What the task requires
Restate the records in their entirety, word for word.
Start of Records shown
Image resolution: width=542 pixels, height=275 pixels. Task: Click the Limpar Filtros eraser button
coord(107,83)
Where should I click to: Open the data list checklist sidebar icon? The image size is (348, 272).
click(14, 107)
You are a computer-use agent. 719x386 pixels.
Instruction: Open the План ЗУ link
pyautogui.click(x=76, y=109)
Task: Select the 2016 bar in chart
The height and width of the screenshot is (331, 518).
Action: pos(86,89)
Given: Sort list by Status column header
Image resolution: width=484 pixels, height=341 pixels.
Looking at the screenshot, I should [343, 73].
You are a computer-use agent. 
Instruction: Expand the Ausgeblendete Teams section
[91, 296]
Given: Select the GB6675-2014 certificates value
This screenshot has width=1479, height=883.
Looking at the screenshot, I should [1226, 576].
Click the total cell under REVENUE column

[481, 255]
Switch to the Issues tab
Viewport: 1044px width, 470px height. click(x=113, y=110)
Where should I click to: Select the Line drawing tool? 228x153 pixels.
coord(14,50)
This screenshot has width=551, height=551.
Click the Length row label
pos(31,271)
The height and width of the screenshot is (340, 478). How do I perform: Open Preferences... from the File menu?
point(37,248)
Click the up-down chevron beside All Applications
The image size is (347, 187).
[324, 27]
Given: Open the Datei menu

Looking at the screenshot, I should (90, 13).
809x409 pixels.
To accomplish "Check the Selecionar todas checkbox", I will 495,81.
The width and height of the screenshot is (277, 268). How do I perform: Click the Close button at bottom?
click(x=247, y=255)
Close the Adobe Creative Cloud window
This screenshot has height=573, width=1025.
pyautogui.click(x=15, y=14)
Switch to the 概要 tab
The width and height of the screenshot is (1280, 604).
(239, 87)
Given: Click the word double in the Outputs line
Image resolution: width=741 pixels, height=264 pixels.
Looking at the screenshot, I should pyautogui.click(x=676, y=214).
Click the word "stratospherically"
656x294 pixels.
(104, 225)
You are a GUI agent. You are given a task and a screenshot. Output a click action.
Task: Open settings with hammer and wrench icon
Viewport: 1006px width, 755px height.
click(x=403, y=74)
End of Records shown
The answer
Image resolution: width=542 pixels, height=275 pixels. Task: Click the Limpar Filtros eraser button
coord(107,83)
Where should I click to: Open the data list checklist sidebar icon? The image size is (348, 272).
click(14, 107)
You are a computer-use agent. 719x386 pixels.
Instruction: Open the План ЗУ link
pyautogui.click(x=76, y=109)
Task: Select the 2016 bar in chart
The height and width of the screenshot is (331, 518).
Action: pos(86,89)
Given: Sort list by Status column header
Image resolution: width=484 pixels, height=341 pixels.
Looking at the screenshot, I should [343, 73].
You are a computer-use agent. 
Instruction: Expand the Ausgeblendete Teams section
[91, 296]
Given: Select the GB6675-2014 certificates value
This screenshot has width=1479, height=883.
Looking at the screenshot, I should [1226, 576].
Click the total cell under REVENUE column

[481, 255]
Switch to the Issues tab
Viewport: 1044px width, 470px height. click(x=113, y=110)
Where should I click to: Select the Line drawing tool? 228x153 pixels.
coord(14,50)
This screenshot has width=551, height=551.
Click the Length row label
pos(31,271)
The height and width of the screenshot is (340, 478). How do I perform: Open Preferences... from the File menu?
point(37,248)
Click the up-down chevron beside All Applications
The image size is (347, 187).
[324, 27]
Given: Open the Datei menu

Looking at the screenshot, I should (90, 13).
809x409 pixels.
To accomplish "Check the Selecionar todas checkbox", I will 495,81.
The width and height of the screenshot is (277, 268). How do I perform: Click the Close button at bottom?
click(x=247, y=255)
Close the Adobe Creative Cloud window
This screenshot has height=573, width=1025.
pyautogui.click(x=15, y=14)
Switch to the 概要 tab
The width and height of the screenshot is (1280, 604).
(239, 87)
Given: Click the word double in the Outputs line
Image resolution: width=741 pixels, height=264 pixels.
Looking at the screenshot, I should pyautogui.click(x=676, y=214).
Click the word "stratospherically"
656x294 pixels.
(104, 225)
You are a GUI agent. You are given a task and a screenshot. Output a click action.
Task: Open settings with hammer and wrench icon
Viewport: 1006px width, 755px height.
click(x=403, y=74)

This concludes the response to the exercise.